Challenges -
a - Using the text on cognitive biases in rule learning, answer each of these:
(i) Which philosopher proposed the relevance maxim?
(ii) How many decision trees make up the proposed model of rule plausibility?
(iii) What example does it give of a bias triggered by domain knowledge?
b - Pick up the text on cognitive biases in rule learning and keep writing it from its last sentence onward.

[Start Source extract]

Unlike other modes of communication humans are used to, rules resulting from algorithmic analysis of data do not provide clues relating to the importance of individual conditions, since rules often place conditions of vastly different importance side by side, not even maintaining the order from the most important to the least important. Such computer-generated rules violate conversational rules or “maxims”, because they contain conditions which are not informative or relevant.888The relevance maxim is one of four conversation maxims proposed by philosopher Paul Grice, which was brought to relation with the conjunctive fallacy in the work of Gigerenzer and Hoffrage (1999) (see also (Mosconi and Macchi, 2001)).
In summary, the application of the unit bias in the context of rule learning can result in gross errors in interpretation. When domain knowledge on the meaning of the literals in the rule is absent, the unit bias can manifest particularly strongly.
We conjecture that informing analysts about the discriminatory power of the individual conditions (literals) may alleviate unit bias. Such indicator can possibly be generated automatically by listing the number of instances in the entire dataset that meet the condition. Second, rule learning algorithms should ensure that literals are present in the rules in the order of significance, complying to human conversational maxims.
6 A Model for Rule Plausibility and Recommendations for Interpretable Rule Learning
Based on literature review and partly on experimental results presented in (Kliegr, 2017), we propose a graphical model of the plausibility of rules. The model is intended to raise awareness about the effect of cognitive biases on perception of rule learning results among the designers of machine learning algorithms and software. It suggests which cognitive biases might be triggered when humans assess plausibility of inductively learned rules and whether they influence plausibility. To some extent similar model describing general factors influencing plausibility assessment of a hypothesis was proposed in Gettys et al. (1978, 1986). In our model, we focus on inductively learnt rule and cognitive biases.
The model consists of two decision trees, which are presented in Figure 3. The first tree captures the hypothesized contributions of individual literals in the antecedent of the rule towards increase or decrease of human perceived plausibility of the rule. The second tree suggests how the individual literal contributions might be combined into perception of overall plausibility of the rule.
6.1 Categorization of Biases based on Agency
Inspection of the first tree (Figure 2(a)) hints that the effect of the individual literals in the rule largely depends on the domain knowledge of the person inspecting the model. In contrast, the way the contribution of the literals is aggregated into a final plausibility score in Figure 2(b) seems to depend on the general information processing style and preferences of the person. We thus propose to divide the biases reviewed in this paper into the following two groups:
Triggered by domain knowledge related to attributes and values in the rules. An example is aversion to ambiguous information.

[End Source extract]
[Start Stored records]

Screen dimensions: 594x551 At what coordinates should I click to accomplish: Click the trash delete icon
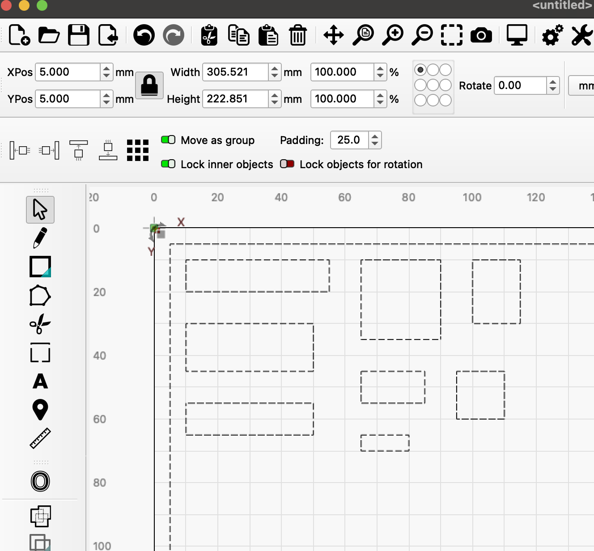tap(297, 35)
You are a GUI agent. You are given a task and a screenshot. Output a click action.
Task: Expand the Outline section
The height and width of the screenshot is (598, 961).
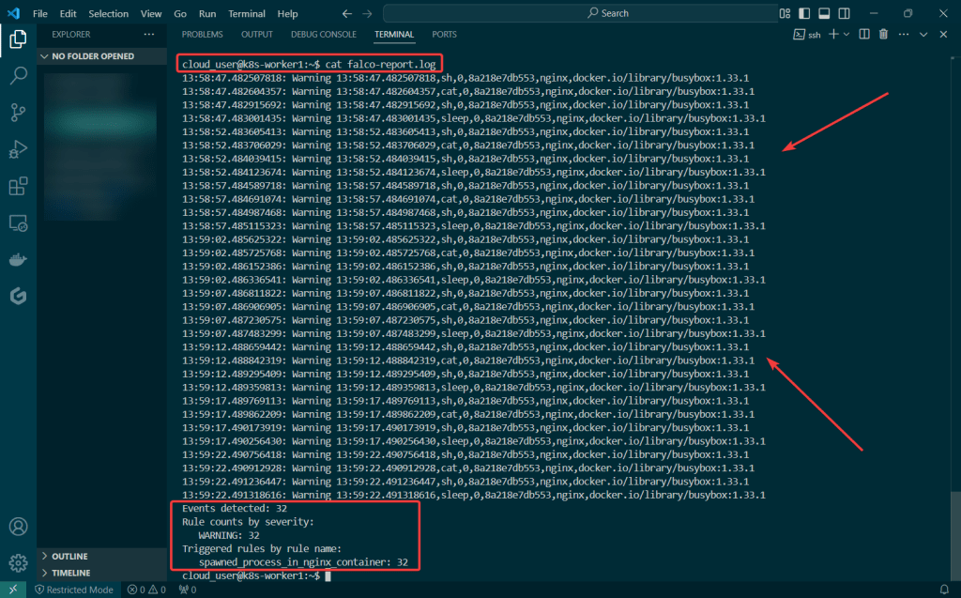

[End Stored records]

Expected answers -
a -
(i) Paul Grice
(ii) Two
(iii) Aversion to ambiguous information

b -
Generic strategies applied when evaluating alternatives. An example is insensitivity to sample size, which implies that rule confidence is considered as more important than rule support.
While domain knowledge may be difficult to change, systematic errors in reasoning can often be avoided. One example is making the person aware of the fact that low rule support influences the reliability of the rule confidence estimate.
6.2 Implications for Algorithm Design and Visualizations in Machine Learning
This section provides a concise list of considerations that is aimed to raise awareness among machine learning practitioners regarding availability of measures that could potentially suppress effect of cognitive biases on comprehension of rule-based models. We expect part of the list to be useful also for other symbolic machine learning models, such as decision trees.
Remove near-redundant rules and near-redundant literals from rules. Rule models often incorporate output that is considered as marginally relevant. This can take form of (near) redundant rules or (near) redundant literals in the rule. Our analysis shows that these redundancies can induce a number of biases. For example, a frequently occurring but otherwise not very important literal can – by the virtue of the mere exposure effect – be perceived as more important than would be appropriate given the data.
Represent rule quality measures as frequencies not ratios. Currently, rule interest measures such as confidence and support are typically represented as ratios. Extensive research has shown that natural frequencies are better understood.
Make conjunctions unambiguous. There are several cognitive studies indicating “and” is often misunderstood. The results of our experiments also support this conclusion. Machine learning software should thus make sure that the meaning of and in presented rules is clear.
Present confidence interval for rule confidence. The tendency of humans to ignore base-rates and sample sizes (which closely relate to rule support) is a well-established fact in cognitive science, results of our experiments on inductively learned rules also provide evidence for this conclusion. Our proposition is that this effect can be addressed by computing confidence (reliability) intervals for confidence. In this way, the “weight of evidence” will effectively be communicated through confidence.
Avoid the use of negated literals as well as positive/negative class labels. It is an established fact in cognitive science that negative information receives more attention and is associated with higher weight than positive information. There is research indicating that recasting a yes/no attribute to two “neutral” categories (such as “DAX/MED”) can improve human understanding.
Sort rules as well as literals in the rules from strongest to weakest. People have the tendency to put higher emphasis to information they are exposed to first. By presenting the important information as first, machine learning software can also conform to these human conversational maxims. The output could also visually delimit literals in the rules based on their significance, which would again correspond to humans using various non-verbal clues to convey significance in the spoken word.
Provide explanation for literals in rules. Number of biases can be triggered or strengthened by the lack of domain knowledge of literals in the rules. Some examples include ambiguity aversion or unit bias. Providing the analyst with easily accessible information on literals in the rules including their predictive power can prove as an effective debiasing technique.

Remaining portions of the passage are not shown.